> _THE INPUT_
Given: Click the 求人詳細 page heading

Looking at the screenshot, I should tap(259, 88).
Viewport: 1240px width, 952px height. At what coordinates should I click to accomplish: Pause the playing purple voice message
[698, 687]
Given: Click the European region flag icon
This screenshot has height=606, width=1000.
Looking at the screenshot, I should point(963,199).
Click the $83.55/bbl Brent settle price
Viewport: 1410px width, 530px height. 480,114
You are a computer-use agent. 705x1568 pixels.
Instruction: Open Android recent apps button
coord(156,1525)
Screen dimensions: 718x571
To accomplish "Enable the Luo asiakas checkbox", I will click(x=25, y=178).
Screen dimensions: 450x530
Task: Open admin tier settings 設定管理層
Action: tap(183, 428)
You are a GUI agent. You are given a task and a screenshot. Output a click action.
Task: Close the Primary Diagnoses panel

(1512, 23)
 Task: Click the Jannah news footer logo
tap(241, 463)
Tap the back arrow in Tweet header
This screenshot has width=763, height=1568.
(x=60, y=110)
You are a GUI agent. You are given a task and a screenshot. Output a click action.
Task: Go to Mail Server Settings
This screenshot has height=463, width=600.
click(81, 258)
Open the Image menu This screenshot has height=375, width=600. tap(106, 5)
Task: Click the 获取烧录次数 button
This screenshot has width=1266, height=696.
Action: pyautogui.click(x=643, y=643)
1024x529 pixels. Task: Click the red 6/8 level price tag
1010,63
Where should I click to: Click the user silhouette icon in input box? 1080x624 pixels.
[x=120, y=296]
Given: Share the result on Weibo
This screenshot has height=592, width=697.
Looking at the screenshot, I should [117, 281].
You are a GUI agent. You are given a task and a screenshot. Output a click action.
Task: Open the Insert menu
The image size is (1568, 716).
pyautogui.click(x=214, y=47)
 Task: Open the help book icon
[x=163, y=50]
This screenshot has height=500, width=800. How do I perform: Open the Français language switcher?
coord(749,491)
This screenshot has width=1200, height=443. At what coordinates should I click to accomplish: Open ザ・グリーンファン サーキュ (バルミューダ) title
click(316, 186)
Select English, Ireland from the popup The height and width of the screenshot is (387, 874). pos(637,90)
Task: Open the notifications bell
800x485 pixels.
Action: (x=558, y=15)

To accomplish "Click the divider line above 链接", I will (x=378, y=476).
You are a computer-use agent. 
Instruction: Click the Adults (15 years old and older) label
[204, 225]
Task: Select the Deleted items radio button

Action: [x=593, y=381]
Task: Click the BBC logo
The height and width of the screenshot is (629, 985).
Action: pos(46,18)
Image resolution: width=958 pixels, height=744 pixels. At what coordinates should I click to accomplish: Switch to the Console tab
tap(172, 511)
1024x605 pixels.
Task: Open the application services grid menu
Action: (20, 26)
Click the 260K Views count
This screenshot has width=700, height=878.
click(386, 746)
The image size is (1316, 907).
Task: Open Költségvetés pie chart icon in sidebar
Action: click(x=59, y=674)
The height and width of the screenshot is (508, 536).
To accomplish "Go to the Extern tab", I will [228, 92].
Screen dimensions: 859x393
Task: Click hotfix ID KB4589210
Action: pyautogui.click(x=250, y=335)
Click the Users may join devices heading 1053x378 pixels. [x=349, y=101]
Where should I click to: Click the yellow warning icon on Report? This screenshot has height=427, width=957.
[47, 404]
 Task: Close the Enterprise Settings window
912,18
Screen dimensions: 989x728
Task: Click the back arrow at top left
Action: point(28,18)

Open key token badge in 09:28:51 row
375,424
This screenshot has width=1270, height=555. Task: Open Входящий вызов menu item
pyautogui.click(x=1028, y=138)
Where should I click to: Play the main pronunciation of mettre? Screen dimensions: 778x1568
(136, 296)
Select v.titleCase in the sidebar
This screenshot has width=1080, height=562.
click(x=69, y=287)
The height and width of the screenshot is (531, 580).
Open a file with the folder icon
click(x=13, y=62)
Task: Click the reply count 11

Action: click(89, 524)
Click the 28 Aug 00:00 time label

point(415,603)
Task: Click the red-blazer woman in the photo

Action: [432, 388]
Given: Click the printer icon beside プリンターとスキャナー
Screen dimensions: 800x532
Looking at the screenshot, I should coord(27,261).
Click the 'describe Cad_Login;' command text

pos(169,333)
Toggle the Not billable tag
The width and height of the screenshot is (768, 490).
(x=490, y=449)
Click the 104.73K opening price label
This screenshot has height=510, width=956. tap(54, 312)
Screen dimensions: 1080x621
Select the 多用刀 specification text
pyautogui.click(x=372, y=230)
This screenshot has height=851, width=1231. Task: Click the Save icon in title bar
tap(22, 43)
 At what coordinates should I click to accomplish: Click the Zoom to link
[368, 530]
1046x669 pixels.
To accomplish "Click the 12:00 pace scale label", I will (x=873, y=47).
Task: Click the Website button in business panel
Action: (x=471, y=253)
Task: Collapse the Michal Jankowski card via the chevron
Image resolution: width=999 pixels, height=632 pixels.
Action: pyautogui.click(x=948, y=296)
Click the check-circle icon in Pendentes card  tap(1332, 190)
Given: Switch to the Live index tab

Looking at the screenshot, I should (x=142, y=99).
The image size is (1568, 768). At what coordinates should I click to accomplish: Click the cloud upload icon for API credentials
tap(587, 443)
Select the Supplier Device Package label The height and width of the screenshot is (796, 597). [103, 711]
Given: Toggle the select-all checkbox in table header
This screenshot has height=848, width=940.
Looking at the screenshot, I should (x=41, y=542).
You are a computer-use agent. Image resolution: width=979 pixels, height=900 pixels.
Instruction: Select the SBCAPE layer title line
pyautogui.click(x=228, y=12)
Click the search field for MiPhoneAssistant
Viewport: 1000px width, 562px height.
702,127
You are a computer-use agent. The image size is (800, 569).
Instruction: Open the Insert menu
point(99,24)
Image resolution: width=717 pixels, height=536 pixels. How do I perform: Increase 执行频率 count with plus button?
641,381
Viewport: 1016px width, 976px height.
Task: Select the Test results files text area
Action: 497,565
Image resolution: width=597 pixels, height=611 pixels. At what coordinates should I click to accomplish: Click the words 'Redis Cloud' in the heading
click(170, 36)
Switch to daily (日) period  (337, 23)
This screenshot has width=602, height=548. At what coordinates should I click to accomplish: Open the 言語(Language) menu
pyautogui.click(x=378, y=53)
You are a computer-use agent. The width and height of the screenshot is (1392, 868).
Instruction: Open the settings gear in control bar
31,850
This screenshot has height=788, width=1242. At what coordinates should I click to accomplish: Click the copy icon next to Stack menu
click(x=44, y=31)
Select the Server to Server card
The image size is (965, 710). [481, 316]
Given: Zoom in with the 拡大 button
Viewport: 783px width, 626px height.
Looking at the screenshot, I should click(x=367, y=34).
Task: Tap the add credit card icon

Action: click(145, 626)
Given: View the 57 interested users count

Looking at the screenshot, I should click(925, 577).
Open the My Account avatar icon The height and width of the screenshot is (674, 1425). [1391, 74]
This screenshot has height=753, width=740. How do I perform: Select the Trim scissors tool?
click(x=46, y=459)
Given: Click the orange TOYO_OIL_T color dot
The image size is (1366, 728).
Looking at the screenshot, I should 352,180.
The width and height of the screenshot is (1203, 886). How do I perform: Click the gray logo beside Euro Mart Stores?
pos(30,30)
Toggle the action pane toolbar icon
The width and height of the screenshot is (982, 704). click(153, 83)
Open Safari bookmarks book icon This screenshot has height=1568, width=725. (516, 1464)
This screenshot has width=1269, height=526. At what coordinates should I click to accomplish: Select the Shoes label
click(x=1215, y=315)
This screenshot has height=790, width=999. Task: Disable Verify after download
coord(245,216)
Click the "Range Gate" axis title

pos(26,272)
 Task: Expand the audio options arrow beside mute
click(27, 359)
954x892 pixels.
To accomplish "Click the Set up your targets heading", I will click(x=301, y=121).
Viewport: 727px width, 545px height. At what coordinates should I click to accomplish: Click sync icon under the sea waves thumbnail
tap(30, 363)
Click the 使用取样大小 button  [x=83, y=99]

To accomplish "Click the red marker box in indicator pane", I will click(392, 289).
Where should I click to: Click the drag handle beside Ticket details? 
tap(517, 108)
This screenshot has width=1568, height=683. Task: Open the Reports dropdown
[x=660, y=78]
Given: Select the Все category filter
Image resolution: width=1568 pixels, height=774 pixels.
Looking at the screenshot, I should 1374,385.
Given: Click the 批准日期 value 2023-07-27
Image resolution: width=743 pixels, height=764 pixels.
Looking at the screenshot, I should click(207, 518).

> _TASK PROMPT_
Looking back over the records above, in how many lines does the word "agent" occur? Give the number alone.

> _FINISHED TASK_
8